* _WORK INSTRUCTIONS_: Leaving out pictures, output exactly the lines below from the one that has "For every named target in this 412×915" through the one that has "Pemerintahan Jarot –", and nothing else.
==== INPUT FOR THIS TASK
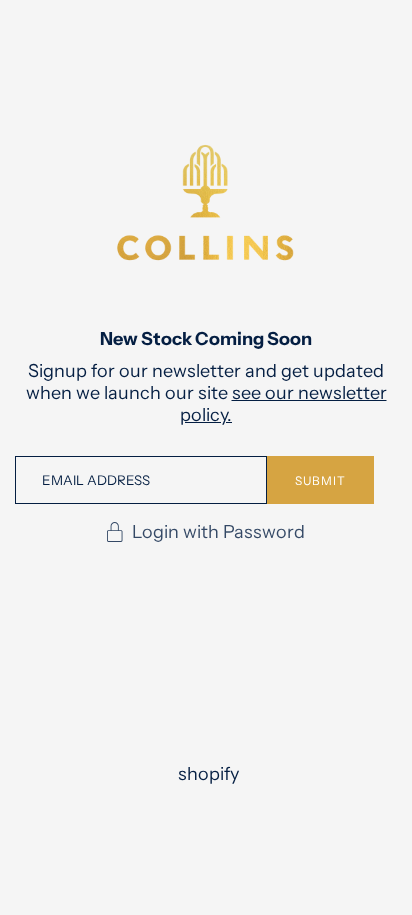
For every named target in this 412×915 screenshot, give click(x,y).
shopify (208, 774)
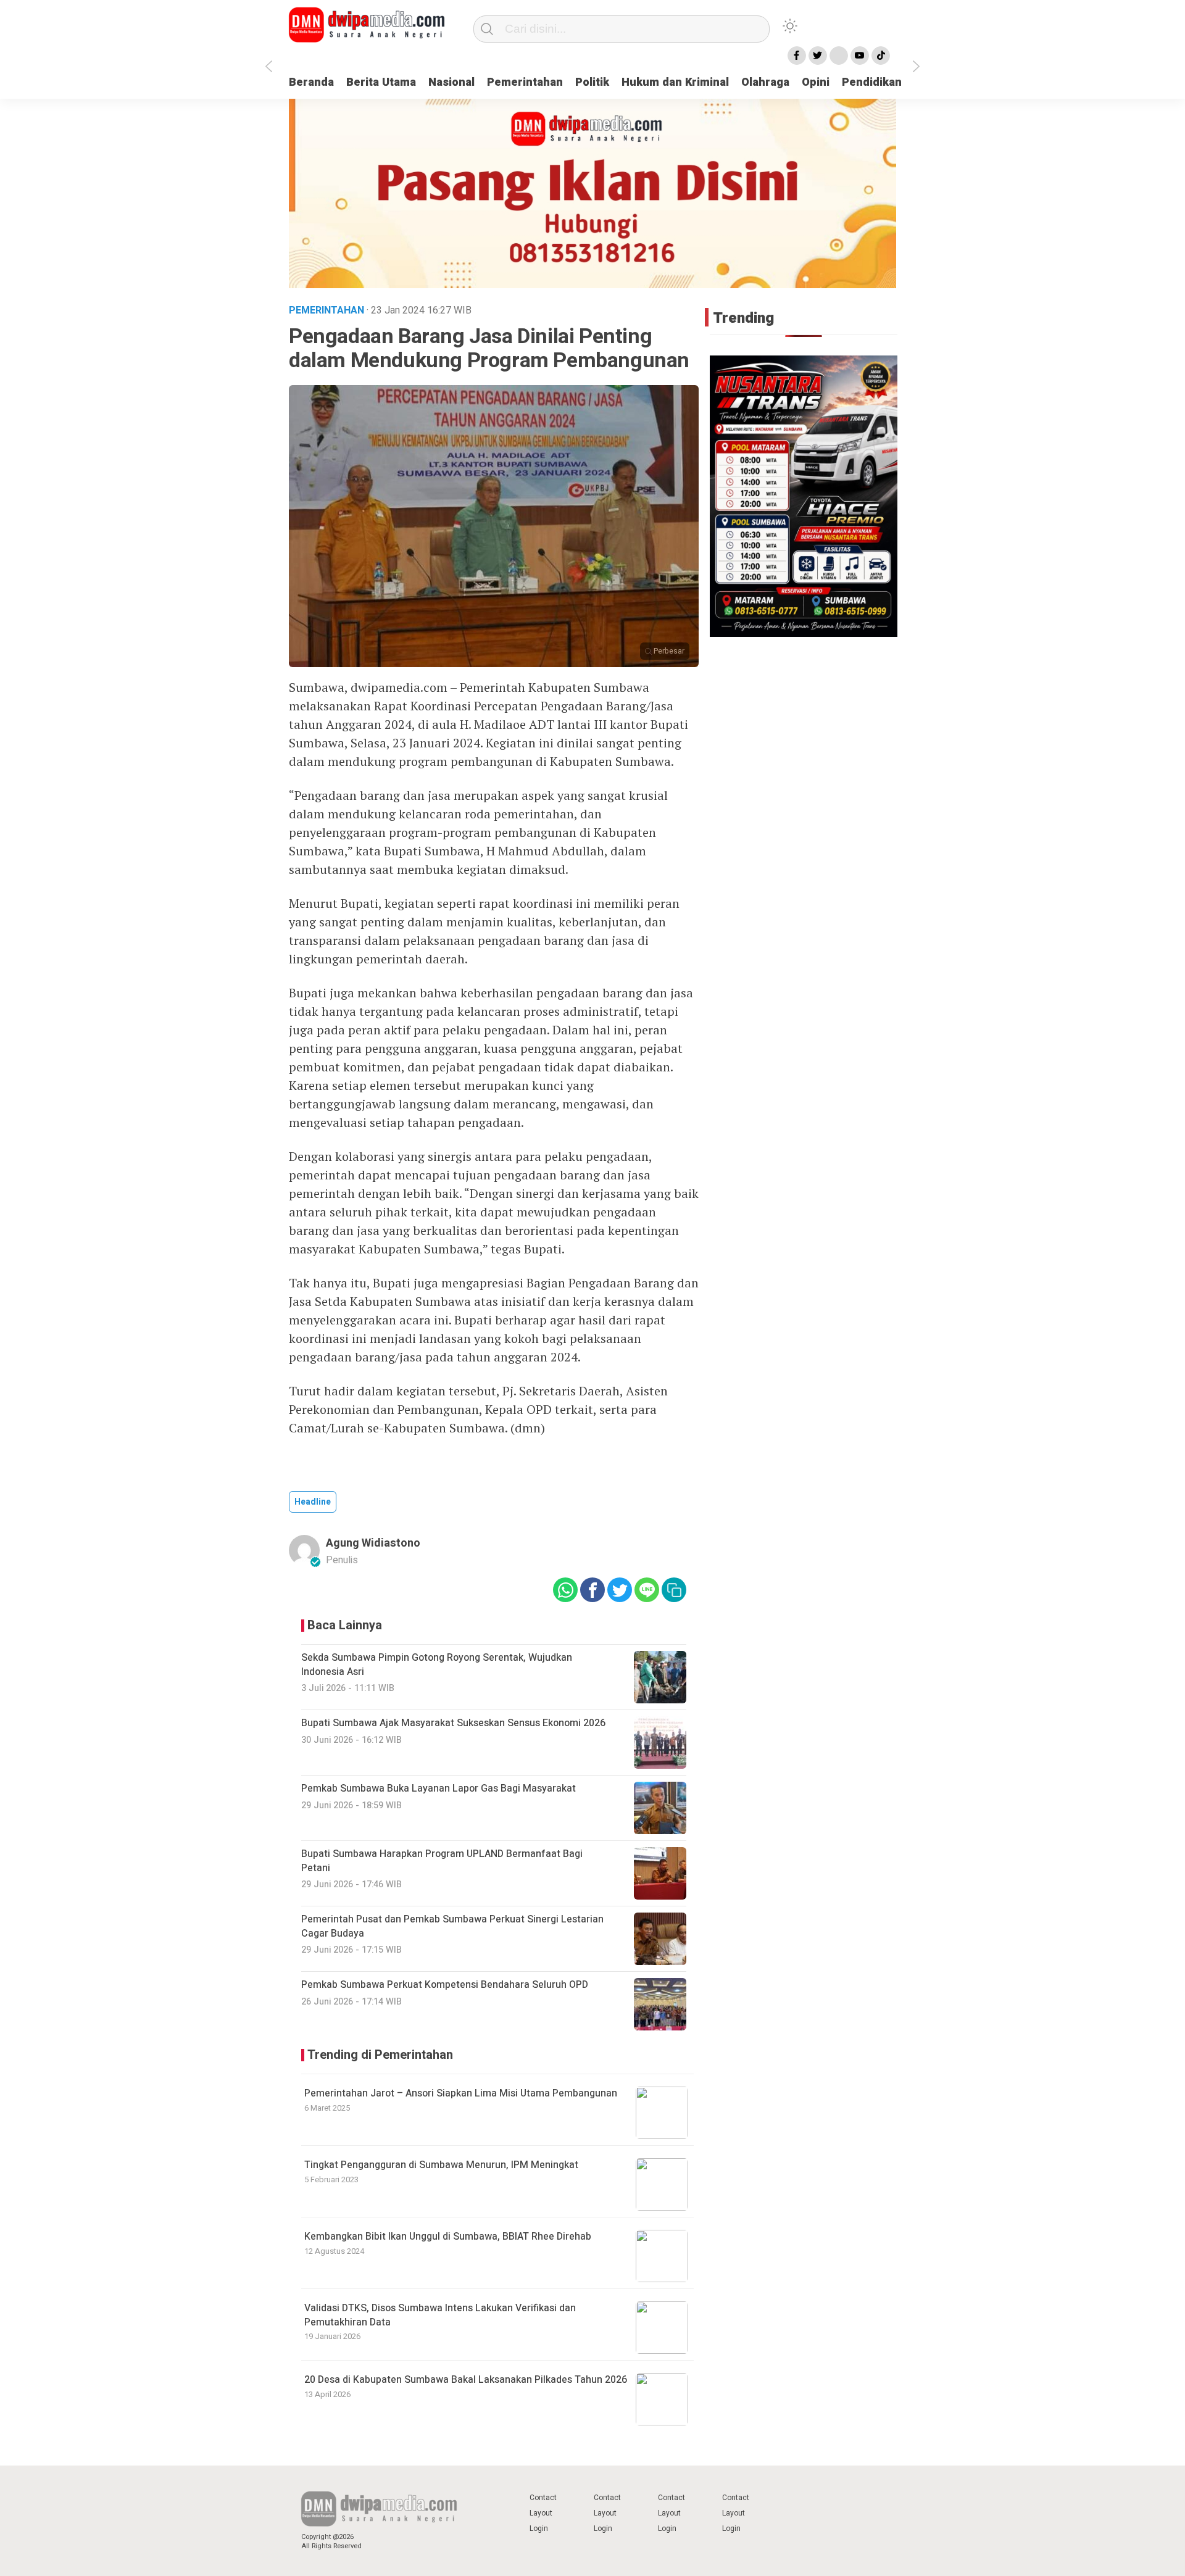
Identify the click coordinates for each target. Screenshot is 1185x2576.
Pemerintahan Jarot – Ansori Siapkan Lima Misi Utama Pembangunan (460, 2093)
========
==== INPUT FOR THIS TASK
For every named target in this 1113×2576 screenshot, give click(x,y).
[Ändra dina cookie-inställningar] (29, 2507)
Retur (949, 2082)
========
* _THE COMPLETED TASK_:
For every named target in this 412×915 screenshot, give click(x,y).
shopify (208, 774)
Identify the click coordinates for each target. Screenshot is 1185x2576.
Pemerintahan Jarot – Ansori Siapkan Lima Misi Utama Pembangunan (460, 2093)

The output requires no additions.